In Huntingdon, four candidates are running for three available seats on the Huntingdon council. They include Kelly Barnett Eubanks, Andrew Maddox, Haywood Melton, and John Sanders. The package liquor referendum in Huntingdon will likely draw a lot of attention.
Incumbent James R. Halford is unopposed in his reelection bid as Mayor while Jim Lewis and L.N. McNabb Jr are running for two available seats as aldermen.
Bruceton has the only contested mayoral race with three candidates running including incumbent Robert T. Keeton III, former councilman Frank McGee, and Jenna F. (Nunamaker) Young. Four persons are running for two alderman seats in Bruceton including James A. Butler, Chris Cole, Hecter Ortiz, and Joey Simmons.
In Hollow Rock, Rob Woods runs unopposed for the mayor’s seat while three persons are running for two alderman seats including Bobby Brotherton, newcomer Dewayne Ervin, and Angela C. Stockdale. Michael A. Smith runs unopposed for an unexpired term as alderman.
Local businessman Phil Williams runs unopposed as mayor of McLemoresville while seven candidates are running for five alderman seats. They include Shirley A. Carroll, Melanie Laman English, Angie Martin, Corinne Blow Massey, Don T. Reed, Lana Y. Suite and Celina Shaw, who is a certified write-in candidate not on the original ballot recently released.
Trezevant Interim Mayor Bobby Blaylock is running for the unexpired term of Dennis Mitchell who resigned recently as mayor.
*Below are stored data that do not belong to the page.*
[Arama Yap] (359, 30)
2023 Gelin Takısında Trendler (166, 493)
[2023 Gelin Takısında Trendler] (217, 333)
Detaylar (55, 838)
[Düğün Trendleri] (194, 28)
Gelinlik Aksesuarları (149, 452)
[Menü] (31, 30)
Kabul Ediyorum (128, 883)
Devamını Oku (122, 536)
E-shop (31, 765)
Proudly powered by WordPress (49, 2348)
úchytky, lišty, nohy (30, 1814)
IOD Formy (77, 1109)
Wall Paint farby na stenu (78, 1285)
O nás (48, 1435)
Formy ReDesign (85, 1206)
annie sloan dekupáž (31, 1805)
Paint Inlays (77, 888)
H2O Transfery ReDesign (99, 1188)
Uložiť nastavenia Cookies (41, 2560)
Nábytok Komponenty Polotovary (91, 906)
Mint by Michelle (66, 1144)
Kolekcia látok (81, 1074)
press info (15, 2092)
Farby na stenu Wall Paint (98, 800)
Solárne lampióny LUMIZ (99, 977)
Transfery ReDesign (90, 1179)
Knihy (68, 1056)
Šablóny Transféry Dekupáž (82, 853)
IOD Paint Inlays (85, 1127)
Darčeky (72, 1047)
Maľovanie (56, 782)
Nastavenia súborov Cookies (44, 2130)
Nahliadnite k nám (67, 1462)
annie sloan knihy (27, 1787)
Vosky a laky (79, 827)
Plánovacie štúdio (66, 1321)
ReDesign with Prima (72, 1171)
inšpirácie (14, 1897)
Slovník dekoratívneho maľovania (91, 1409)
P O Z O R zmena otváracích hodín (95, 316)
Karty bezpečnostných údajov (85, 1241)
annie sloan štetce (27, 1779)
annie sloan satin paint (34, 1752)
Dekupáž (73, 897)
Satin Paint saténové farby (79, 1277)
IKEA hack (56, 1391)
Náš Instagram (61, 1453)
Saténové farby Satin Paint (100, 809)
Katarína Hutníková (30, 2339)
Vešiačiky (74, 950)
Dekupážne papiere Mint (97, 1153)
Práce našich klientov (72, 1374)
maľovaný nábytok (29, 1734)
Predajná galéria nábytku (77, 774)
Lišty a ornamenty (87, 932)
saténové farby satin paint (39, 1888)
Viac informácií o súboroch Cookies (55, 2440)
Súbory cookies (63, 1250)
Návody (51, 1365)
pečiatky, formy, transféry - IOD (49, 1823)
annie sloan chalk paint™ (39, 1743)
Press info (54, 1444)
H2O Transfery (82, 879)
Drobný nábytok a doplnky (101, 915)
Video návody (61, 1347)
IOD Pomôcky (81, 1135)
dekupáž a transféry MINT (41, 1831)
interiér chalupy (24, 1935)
Blaylock is a certified write-in candidate for the seat. Two persons have qualified for four available alderman seats. Incumbent Pam D. Joyner and certified write-in candidate Eddie Granger.
Two Tennessee House seats are up for election. In House District 76, incumbent Andy Holt is challenged by newcomer Deane Argenbright while in House District 79, incumbent Curtis Halford is being challenged by Gregory Frye.
Tennessee will be electing a new Governor to replace outgoing incumbent Bill Haslam. Former Nashville Mayor Karl Dean is challenging Republican Bill Lee along with multiple independent candidates.
Incumbent David Kustoff is being challenged by democrat Erika Stotts Pearson and independent James Hart for the 8th US Congressional seat.
In the US Senate, former Tennessee Governor Phil Bredesen and Congresswoman Marsha Blackburn are in a hotly contested race along with several independent candidates to fill the seat vacated by Senator Bob Corker who chose not to run again.